The NAI elected 148 new fellows in 2018. The distinction is given to academic inventors who have demonstrated a prolific spirit of innovation in creating or facilitating inventions that have made a tangible impact on quality of life, economic development and the welfare of society.
“This is indeed an honor for her and for UTD,” said Dr. Poras Balsara, interim dean of the Erik Jonsson School of Engineering and Computer Science. “Reaching the pinnacle of just one of these organizations is an honor, but being named fellow to two organizations of this magnitude in the same month is quite creditable.”
Thuraisingham joins two other current UT Dallas faculty members as NAI fellows: Dr. James Coleman, professor of electrical engineering and holder of the Erik Jonsson Distinguished Chair, who was selected in 2014; and Dr. Ray Baughman, director of the Alan G. MacDiarmid NanoTech Institute and the Robert A. Welch Distinguished Chair in Chemistry, who was chosen in 2015.
“Professor Thuraisingham has made seminal research contributions to computer science, so these awards are not surprising at all,” said Dr. Gopal Gupta, department head of computer science at UT Dallas and holder of the Erik Jonsson Chair. “We are inspired by Dr. Thuraisingham’s impressive accomplishments from two highly regarded and reputable associations.”

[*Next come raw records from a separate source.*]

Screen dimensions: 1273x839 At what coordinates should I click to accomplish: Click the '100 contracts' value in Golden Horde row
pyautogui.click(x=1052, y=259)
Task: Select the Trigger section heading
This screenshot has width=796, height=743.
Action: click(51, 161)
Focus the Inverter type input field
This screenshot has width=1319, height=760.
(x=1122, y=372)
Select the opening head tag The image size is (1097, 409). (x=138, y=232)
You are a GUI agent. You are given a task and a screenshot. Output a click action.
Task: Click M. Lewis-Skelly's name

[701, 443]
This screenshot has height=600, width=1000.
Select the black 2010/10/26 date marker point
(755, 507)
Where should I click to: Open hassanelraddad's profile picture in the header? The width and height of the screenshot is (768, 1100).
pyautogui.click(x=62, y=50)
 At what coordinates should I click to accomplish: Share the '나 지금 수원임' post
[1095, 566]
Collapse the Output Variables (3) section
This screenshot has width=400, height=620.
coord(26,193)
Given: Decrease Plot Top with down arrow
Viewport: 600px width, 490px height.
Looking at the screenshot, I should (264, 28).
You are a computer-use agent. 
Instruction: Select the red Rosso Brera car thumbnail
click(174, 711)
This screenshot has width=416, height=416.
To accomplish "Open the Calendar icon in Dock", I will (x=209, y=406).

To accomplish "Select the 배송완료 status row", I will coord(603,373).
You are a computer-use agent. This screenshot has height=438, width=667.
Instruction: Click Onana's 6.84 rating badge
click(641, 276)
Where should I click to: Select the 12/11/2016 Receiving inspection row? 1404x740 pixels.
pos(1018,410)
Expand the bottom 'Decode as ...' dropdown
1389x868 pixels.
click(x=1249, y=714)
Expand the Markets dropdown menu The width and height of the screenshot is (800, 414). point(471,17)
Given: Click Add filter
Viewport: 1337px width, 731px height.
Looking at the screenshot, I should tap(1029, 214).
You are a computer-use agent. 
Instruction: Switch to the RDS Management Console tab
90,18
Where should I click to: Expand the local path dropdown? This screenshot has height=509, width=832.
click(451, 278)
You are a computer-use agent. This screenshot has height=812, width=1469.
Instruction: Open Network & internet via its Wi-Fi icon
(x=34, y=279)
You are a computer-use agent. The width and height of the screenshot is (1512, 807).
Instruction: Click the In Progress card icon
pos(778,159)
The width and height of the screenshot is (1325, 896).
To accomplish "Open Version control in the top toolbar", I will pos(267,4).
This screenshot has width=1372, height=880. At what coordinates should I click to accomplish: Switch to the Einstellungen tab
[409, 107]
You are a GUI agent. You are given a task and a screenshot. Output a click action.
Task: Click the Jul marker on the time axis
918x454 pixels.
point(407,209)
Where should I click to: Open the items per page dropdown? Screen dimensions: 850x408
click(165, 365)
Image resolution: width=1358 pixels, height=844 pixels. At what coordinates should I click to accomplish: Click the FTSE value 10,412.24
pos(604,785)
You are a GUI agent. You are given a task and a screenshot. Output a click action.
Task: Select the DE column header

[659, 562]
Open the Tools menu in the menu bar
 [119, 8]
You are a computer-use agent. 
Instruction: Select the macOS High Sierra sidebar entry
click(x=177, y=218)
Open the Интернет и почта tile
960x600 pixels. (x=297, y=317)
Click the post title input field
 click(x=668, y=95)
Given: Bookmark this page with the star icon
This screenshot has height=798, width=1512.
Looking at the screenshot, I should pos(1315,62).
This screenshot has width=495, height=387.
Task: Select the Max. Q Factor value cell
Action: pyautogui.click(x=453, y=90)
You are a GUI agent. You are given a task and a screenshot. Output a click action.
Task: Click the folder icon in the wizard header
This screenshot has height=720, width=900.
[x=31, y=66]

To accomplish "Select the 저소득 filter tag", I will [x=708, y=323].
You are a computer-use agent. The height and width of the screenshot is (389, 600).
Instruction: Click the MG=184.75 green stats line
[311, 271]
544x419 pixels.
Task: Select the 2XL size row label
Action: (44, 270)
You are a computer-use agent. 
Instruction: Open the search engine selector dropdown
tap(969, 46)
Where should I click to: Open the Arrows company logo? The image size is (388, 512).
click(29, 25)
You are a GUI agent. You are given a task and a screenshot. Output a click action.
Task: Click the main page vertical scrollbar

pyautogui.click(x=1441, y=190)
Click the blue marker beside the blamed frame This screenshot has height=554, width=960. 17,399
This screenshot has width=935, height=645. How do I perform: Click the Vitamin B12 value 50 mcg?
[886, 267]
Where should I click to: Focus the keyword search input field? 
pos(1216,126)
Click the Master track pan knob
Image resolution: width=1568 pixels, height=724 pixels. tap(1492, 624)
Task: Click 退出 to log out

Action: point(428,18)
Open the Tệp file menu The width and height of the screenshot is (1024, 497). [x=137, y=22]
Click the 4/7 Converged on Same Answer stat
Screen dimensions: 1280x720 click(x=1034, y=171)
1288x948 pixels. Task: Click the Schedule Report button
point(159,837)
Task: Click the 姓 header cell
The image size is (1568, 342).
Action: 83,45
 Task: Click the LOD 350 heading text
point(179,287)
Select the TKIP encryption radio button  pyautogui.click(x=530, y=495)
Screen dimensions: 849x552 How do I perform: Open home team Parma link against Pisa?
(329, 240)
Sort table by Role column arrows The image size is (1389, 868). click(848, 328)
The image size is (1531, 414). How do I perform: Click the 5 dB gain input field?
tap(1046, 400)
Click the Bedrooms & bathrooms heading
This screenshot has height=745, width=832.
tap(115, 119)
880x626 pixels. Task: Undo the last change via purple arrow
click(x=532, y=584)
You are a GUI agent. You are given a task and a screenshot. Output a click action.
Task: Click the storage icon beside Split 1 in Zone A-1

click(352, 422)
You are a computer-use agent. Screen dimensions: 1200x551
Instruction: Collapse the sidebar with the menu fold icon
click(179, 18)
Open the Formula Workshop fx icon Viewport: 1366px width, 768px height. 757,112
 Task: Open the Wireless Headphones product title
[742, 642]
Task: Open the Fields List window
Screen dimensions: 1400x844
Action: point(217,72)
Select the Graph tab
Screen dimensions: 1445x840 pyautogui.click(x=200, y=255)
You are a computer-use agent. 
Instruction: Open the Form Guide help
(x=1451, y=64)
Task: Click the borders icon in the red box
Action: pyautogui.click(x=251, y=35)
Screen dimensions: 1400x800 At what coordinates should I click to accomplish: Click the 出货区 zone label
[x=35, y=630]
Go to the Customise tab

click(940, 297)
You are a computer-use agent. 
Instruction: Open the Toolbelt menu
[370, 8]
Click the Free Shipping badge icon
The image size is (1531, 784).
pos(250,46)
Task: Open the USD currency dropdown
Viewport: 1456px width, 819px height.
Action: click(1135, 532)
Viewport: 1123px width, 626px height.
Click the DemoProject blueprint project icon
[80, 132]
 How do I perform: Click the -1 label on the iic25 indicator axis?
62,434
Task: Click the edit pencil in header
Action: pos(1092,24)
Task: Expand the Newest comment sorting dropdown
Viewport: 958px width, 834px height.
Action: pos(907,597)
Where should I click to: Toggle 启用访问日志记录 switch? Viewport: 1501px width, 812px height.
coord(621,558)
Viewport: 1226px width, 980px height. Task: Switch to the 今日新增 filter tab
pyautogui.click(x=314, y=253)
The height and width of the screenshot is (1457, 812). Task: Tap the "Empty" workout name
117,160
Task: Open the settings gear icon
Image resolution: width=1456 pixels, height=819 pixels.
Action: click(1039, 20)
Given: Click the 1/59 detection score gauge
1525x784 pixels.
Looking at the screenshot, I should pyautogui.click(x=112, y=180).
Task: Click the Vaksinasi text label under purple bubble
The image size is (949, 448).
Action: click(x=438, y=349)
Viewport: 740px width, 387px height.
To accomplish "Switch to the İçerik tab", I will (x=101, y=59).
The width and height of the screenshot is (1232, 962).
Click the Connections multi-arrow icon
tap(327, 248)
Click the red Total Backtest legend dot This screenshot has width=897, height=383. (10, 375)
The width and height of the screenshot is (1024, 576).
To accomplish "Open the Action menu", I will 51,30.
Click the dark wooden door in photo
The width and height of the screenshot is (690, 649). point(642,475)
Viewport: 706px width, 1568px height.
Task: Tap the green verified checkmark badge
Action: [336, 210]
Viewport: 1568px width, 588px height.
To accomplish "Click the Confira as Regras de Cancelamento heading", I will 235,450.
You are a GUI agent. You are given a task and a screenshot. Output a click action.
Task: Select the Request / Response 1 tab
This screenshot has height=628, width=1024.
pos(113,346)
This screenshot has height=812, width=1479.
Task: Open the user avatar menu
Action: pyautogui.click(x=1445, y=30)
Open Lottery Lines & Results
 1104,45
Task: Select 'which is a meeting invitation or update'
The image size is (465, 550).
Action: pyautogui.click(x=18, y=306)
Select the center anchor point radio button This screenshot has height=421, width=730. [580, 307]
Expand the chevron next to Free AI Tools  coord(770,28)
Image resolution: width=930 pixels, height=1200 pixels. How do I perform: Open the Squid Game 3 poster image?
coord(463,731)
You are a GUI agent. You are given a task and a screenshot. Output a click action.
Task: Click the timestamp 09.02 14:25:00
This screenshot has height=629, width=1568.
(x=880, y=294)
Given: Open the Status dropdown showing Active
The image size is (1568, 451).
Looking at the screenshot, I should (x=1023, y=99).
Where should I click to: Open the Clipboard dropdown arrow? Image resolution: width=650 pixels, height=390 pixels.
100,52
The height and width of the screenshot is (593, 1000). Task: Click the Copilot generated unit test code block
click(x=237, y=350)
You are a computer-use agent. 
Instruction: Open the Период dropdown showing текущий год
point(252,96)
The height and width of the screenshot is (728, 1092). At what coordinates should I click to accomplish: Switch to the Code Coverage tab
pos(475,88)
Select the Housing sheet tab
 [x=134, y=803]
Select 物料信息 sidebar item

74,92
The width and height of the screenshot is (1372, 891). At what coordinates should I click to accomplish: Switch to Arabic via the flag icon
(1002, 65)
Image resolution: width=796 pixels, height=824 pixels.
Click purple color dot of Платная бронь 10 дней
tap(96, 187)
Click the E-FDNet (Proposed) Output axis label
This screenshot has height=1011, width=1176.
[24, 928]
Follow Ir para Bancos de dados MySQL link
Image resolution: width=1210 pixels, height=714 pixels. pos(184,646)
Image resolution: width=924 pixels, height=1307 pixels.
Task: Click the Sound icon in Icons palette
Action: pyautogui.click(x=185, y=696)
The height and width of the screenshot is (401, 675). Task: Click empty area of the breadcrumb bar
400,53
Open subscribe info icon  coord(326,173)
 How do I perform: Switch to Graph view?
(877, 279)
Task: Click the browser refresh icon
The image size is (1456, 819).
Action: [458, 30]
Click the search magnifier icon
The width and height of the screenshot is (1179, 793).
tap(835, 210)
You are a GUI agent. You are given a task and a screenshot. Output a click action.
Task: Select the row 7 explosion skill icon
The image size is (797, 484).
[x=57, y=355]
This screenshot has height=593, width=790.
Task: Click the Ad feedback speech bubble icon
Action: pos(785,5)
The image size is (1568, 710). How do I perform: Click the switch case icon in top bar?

Thuraisingham is well-known for working behind the scenes to protect billions of pieces of data, while finding ways to search for potential threats.
National Academy of Inventors: The NAI fellow status is the highest professional distinction accorded solely to academic inventors. The program has more than 900 fellows representing more than 250 universities and governmental and nonprofit research institutes. The newest fellows will be inducted April 11 at the academy’s annual meeting in Houston.
Association for Computing Machinery: The fellowship in the association recognizes the top 1 percent of ACM members for their outstanding accomplishments in computing and information technology and/or outstanding service to ACM and the larger computing community. The newest fellows will be recognized June 15 at an awards banquet in San Francisco.
Before coming to UT Dallas in 2004, Thuraisingham worked in industry and government. She began her efforts in data security at Honeywell International Inc. in the 1980s and later at MITRE Corp., a nonprofit organization that works with government agencies, industry and academia to develop innovations in data science, cyber resilience and other technology areas. In the 1990s, Thuraisingham was among the first to discuss the privacy violations that could occur due to data mining.
After 9/11, Thuraisingham joined the National Science Foundation, where she started research programs in data security and participated in data-mining initiatives for counterterrorism.
At UT Dallas, she and her research team have pioneered new data-mining algorithms that they have applied to intrusion detection and insider threat detection. Her other research areas include pioneering layered framework for a secure cloud and secure information-sharing using the cloud. She has published more than 120 journal articles, 250 conference papers and 15 books, and has delivered more than 130 keynote and featured talks.
In addition to her ACM and NAI appointments, Thuraisingham is a fellow of several other organizations, including the Institute of Electrical and Electronic Engineers, the American Association for the Advancement of Science and the British Computer Society. She has received numerous professional awards for research innovation, leadership and technical achievement.
An advocate for women in technology, Thuraisingham also conducts extensive outreach efforts. She co-chaired the Women in CyberSecurity Conference in 2016 and delivered a featured address at the Women in Data Science Conference in 2018. She also received the Dallas Business Journal 2017 Women in Technology Award.